Oggi il gruppo editoriale che era chiamato “Gruppo editoriale L’Espresso” si chiama “Gedi Gruppo editoriale”, comprende anche La Stampa e il Secolo XIX, è controllato da Exor, la società degli Agnelli, ha venduto la metà dei giornali locali e adesso anche il settimanale da cui tutto è nato.
Ineluttabilità del profondo cambiamento che sta attraversando il mondo dell’editoria? Può darsi. Necessità di concentrarsi sulle attività ritenute più promettenti? Può darsi.
Ma può darsi anche che si sia arrivati a questo punto per non essersi voluti misurati sino in fondo con la “trasformazione digitale” dell’informazione locale e per non aver cercato la strada per alimentare, anche nel ventunesimo secolo, un moderno sistema informativo di prima linea non soltanto quotidiano.
Per questo ho voluto pubblicare questa foto. Non per nostalgia del passato o per dire quanto eravamo bravi. Ma per dire che le cose sarebbero potute andare diversamente. E meglio, decisamente meglio.
Nella foto. In primo piano, a destra, con gli occhiali, il direttore Livio Zanetti che guarda il condirettore Nello Ajello. In senso orario intorno al tavolo: il capo redattore Enrico Rossetti, Sandro Magister, Paolo Pernici, Paola Pilati, Pietro Calderoni, Maurizio De Luca, Salvatore Gatti, Alberto Statera. Poi da destra a sinistra. Pier Vittorio Buffa (in piedi), Roberto Fabiani, Flaminia Terenzi e Franca De Bartolomeis (seduti), Enzo Golino, Pierluigi Ficoneri, Alberto Dentice, Elsa Citeroni, Franco Originario, Rita Tripodi, Luciano Filippi.

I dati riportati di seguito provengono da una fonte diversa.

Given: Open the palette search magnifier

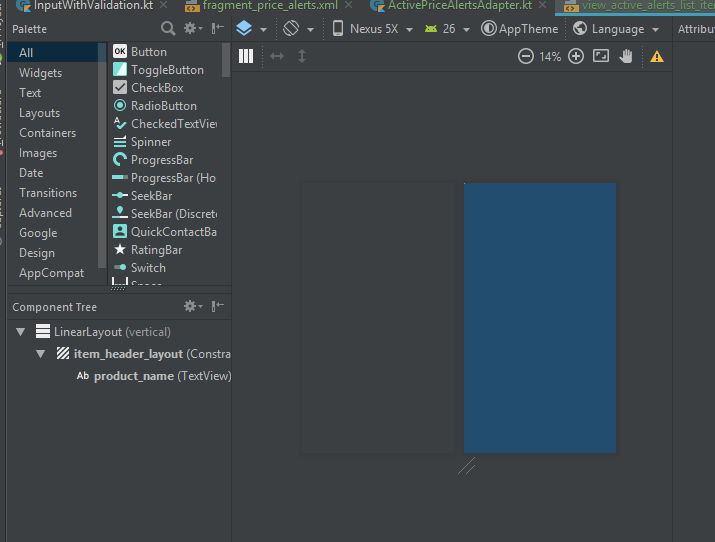Looking at the screenshot, I should 168,29.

Grazie caro Vittorio! Concordo pienamente con la tua analisi e anche con le motivazioni che hanno spinto Marco a dimettersi.
Ricordo con nostalgia quelle riunioni. Purtroppo molti dei colleghi presenti in questa foto non ci sono più da tempo. Ed è molto triste constatare che anche lo spirito battagliero, irriverente e anti conformista che animava ed ha animato anche in questi ultimi anni L’Espresso, non sia più considerato un valore dal gruppo Gedi. Che quindi ha pensato di recidere alla radice l’albero da cui è nata anche Repubblica, come a sbarazzarsi di una eredità scomoda.